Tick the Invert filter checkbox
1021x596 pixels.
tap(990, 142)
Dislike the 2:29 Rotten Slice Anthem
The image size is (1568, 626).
===
THE PROBLEM: Print exactly, and only, the lines from the line that contains "Dislike the 2:29 Rotten Slice Anthem" through the last line of the records.

SOLUTION:
Dislike the 2:29 Rotten Slice Anthem
The image size is (1568, 626).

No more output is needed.